The East Memorial Building and West Memorial Building are a pair of government buildings in Ottawa, Ontario, Canada.

==History==
Construction started in 1949 to house the rapidly growing Department of Veterans Affairs. The buildings were thus originally named the Veterans Memorial Buildings. They were designed by George Roper Gouinlock (son of architect George Wallace Gouinlock) and H.L. Allward and appears to be a stripped down Art Deco style.

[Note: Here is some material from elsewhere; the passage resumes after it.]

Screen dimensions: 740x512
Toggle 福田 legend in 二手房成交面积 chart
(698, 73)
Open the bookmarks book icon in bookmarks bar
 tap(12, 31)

The National Capital Commission (NCC) in collaboration with Public Works and Government Services Canada erected a historical plaque:

East and West Memorial Buildings - For those who served. In the 1950s, Canada erected the twin Memorial Buildings on Wellington Street. One of those buildings, at the time housed the new Department of Veterans Affairs. In the 20" century alone, nearly two million Canadians served their country in war. Now Canada serves these people through the Veterans Charter, a pact exceptional in the world for the breadth and scope of services it offers.
At the end of the Second World War in 1945, Canada was determined to help veterans, but it faced an enormous challenge in integrating hundreds of thousands of returning servicemen and servicewomen into Canadian society. The answer was a brilliant array of educational, health, housing and employment programs.

Honouring a generation - The memorial Buildings, erected in 1949 and 1955 respectively, were designed with a sleek melding of neoclassical and copper-roofed chateau styles. The buildings are unusual in that they are linked by the memorial Arch, which is not really an arch at all, but a bridge. The Memorial Arch is dedicated to all who served in the Second World War.

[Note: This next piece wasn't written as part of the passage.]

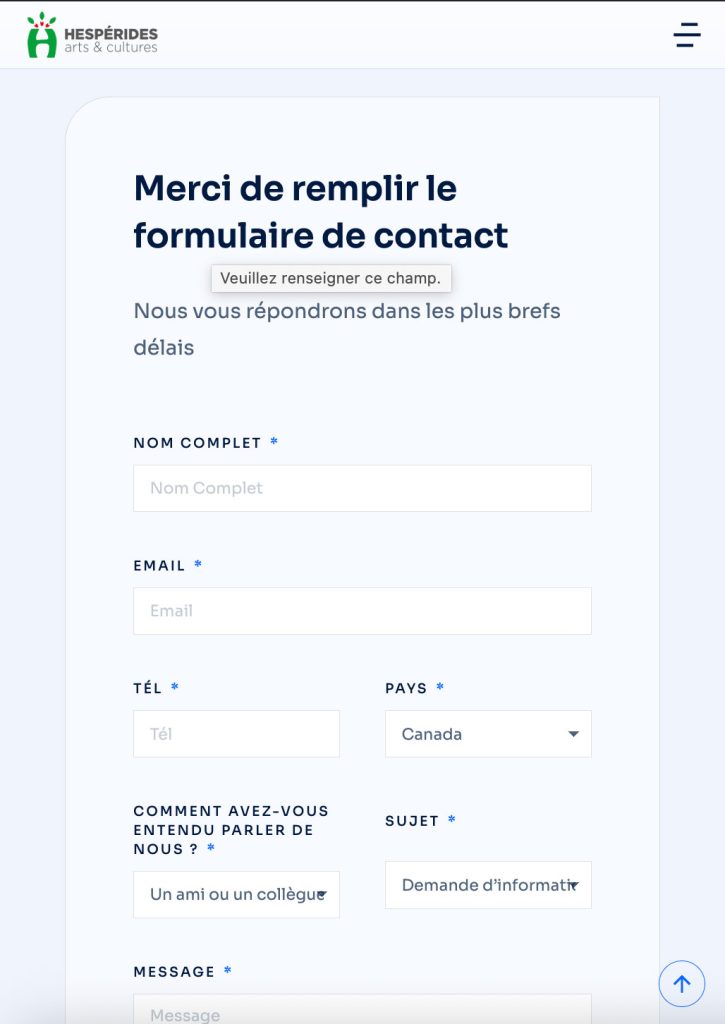Click the 'TÉL' field label
The width and height of the screenshot is (725, 1024).
click(148, 688)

A feat of arms - In April 1945, Canadian troops crossed the Rhine and pushed north to liberate the Netherlands from five long years of occupation. As Canadian tanks rolled into one Dutch town after another, the people went wild with joy and took to the streets in celebration.

Returning to Canada, those who served from 1939 to 1945 were honoured with the title of "veterans" and the gratitude of all Canadians. The Canadian government helped thousands of veterans like Stanley Lolley- a survivor of two World Wars- to get an education or establish businesses. Edward Dunlop of the Queen's Own Rifles was blinded in 1943 while saving others from a grenade explosion and he received the George Medal for valour. He was later active in the rehabilitation of disabled veterans and was awarded the Order of the British Empire for that work.
 A memorial is dedicated to the memory of 1701 Men of the Canadian Bank of Commerce who served in the Great War.

The buildings are located on the south side of Wellington Street, across the street from the Supreme Court of Canada Building. Lyon Street passes between the two buildings, but they are linked by the Memorial Arch. Between the two lanes of Lyon Street are gardens and a large stone relief carved by Ivan Meštrović to honour those who fought in the Second World War.

In the early 1980s, as part of Prime Minister Pierre Elliot Trudeau's plans to decentralize the federal government, Veterans Affairs' headquarters moved out of the East Memorial Building and into the Daniel J. MacDonald Building in Charlottetown, Prince Edward Island. Other departments have since moved in. Today the Department of Justice is headquartered in the East Building. The West Memorial Building has been vacant for several years and has been in poor condition.
Some offices for the National Archives were also located in these buildings.

==Renovations==
The West Memorial Building was intended to be renovated from 2019-2023 to restore it to a usable condition, and from 2023-2028 the Supreme Court of Canada, Federal Court of Appeal, and the Federal Court would occupy the premises while their building undergoes renovations. Unexpected delays have forced the schedule to be held back by three years.

The Supreme Court has announced that the 2026 spring term will be the last held in the Supreme Court building pending the renovations. The court will move to the West Memorial Building in the summer of 2026, and will begin to sit in the building in the fall term. It is anticipated that the renovations may take as much as a decade. The federal government has budgeted $1 billion for the renovations to the two buildings.